(AVAILABLE DATA begins)

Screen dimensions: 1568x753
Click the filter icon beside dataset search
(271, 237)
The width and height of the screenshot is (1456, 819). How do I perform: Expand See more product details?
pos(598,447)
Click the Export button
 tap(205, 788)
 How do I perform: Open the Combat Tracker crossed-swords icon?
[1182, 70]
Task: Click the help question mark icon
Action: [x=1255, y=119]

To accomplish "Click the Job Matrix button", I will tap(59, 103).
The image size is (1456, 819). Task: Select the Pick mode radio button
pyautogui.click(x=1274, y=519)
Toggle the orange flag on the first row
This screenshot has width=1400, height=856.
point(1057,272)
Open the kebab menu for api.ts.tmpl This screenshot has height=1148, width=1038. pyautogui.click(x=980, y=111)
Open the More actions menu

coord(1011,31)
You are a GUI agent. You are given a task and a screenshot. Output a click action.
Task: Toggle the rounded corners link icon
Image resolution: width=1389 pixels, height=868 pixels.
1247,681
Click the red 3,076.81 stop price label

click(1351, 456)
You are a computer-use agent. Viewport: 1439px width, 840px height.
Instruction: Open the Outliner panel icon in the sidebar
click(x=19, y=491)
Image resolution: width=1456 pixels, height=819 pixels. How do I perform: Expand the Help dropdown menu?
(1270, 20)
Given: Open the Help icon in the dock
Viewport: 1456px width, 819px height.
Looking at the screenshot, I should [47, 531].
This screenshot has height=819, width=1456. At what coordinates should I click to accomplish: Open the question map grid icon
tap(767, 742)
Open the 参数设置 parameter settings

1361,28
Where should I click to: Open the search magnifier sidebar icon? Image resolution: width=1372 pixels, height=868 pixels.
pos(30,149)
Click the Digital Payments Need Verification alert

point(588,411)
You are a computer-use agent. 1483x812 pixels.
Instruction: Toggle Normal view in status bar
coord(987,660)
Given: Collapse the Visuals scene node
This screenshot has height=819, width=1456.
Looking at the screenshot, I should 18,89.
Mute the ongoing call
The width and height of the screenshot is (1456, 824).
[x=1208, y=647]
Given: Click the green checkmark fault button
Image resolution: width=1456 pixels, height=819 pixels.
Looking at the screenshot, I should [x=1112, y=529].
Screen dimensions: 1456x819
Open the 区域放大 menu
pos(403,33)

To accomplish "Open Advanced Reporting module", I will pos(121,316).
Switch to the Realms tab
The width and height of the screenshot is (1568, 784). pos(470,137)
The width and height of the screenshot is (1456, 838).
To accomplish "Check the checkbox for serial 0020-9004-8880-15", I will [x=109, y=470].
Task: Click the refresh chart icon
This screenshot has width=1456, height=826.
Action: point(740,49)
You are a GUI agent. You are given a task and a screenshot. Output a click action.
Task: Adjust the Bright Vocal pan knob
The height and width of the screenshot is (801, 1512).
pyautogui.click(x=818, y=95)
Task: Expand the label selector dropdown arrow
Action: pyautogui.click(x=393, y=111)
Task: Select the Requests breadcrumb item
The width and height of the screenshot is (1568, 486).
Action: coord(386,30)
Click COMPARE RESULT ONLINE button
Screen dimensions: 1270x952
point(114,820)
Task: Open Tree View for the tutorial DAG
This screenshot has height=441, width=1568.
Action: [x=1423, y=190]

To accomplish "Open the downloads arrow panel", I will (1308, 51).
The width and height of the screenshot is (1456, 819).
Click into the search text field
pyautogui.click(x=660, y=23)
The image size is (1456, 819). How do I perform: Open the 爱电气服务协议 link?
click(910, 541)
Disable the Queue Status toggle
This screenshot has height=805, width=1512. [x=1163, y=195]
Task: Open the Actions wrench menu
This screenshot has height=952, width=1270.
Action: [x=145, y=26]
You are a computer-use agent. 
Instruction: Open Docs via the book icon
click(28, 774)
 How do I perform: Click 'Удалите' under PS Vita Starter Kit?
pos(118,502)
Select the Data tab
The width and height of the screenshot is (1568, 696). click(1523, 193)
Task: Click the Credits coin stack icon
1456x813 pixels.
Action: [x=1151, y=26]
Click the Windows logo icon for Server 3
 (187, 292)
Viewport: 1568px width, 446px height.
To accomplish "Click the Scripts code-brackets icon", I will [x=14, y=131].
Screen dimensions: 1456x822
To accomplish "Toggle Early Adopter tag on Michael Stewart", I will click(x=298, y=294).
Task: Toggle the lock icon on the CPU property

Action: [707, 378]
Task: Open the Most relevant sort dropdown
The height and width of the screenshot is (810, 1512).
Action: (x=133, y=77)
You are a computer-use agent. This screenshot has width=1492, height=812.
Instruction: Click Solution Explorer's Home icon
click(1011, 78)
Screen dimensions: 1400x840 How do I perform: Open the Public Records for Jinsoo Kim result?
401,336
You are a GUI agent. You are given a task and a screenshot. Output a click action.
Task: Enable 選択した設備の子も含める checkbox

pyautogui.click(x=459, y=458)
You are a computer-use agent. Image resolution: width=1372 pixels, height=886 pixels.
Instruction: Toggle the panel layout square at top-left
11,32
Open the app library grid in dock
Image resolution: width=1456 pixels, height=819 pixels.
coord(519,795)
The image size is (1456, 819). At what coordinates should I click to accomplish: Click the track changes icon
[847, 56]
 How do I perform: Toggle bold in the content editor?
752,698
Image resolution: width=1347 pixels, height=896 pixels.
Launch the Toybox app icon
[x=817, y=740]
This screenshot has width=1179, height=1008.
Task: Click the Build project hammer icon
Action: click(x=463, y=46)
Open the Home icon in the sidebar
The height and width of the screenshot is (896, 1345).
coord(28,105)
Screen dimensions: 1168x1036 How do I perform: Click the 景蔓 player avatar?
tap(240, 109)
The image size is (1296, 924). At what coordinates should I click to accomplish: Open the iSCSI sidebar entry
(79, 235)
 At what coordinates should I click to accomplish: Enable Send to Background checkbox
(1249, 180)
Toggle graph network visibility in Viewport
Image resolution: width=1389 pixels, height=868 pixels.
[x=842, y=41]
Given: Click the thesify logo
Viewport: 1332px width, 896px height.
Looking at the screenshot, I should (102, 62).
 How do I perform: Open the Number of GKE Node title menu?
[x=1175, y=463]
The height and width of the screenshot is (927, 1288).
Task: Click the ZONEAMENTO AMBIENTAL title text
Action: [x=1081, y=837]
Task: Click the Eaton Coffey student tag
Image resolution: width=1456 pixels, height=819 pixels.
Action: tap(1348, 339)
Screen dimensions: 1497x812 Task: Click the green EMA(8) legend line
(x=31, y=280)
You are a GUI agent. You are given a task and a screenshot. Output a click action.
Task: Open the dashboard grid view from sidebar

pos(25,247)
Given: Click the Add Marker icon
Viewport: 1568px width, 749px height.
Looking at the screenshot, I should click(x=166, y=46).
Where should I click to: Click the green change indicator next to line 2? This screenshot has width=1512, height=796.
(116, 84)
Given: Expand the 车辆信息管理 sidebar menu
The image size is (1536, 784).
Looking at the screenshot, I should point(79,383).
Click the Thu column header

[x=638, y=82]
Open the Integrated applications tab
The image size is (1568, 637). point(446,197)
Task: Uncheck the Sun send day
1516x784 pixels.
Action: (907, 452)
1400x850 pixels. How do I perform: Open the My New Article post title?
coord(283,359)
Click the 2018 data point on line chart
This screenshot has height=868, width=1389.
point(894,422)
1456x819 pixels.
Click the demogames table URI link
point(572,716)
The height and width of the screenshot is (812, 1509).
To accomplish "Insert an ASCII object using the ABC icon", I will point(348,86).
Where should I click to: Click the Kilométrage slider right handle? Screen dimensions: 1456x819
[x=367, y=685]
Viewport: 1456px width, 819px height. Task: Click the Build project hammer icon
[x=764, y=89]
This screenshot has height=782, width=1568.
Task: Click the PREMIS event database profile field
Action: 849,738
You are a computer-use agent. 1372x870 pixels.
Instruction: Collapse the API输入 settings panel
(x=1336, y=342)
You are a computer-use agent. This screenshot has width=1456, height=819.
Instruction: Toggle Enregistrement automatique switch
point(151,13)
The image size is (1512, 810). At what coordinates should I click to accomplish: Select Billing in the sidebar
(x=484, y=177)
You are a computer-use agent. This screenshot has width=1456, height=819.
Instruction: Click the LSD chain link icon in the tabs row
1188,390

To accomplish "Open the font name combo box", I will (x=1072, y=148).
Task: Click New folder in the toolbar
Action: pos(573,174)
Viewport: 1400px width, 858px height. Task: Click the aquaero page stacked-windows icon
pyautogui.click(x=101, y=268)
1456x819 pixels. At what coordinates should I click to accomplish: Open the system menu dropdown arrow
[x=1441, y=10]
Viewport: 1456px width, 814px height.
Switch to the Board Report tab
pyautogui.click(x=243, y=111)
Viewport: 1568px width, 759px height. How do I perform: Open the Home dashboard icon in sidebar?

(AVAILABLE DATA ends)

EXERCISE PROMPT:
Return the line where "Instruction: Click the" appears, then every line after it to the end of the listing, all exactly as written.

SOLUTION TO THIS EXERCISE:
Instruction: Click the LSD chain link icon in the tabs row
1188,390

To accomplish "Open the font name combo box", I will (x=1072, y=148).
Task: Click New folder in the toolbar
Action: pos(573,174)
Viewport: 1400px width, 858px height. Task: Click the aquaero page stacked-windows icon
pyautogui.click(x=101, y=268)
1456x819 pixels. At what coordinates should I click to accomplish: Open the system menu dropdown arrow
[x=1441, y=10]
Viewport: 1456px width, 814px height.
Switch to the Board Report tab
pyautogui.click(x=243, y=111)
Viewport: 1568px width, 759px height. How do I perform: Open the Home dashboard icon in sidebar?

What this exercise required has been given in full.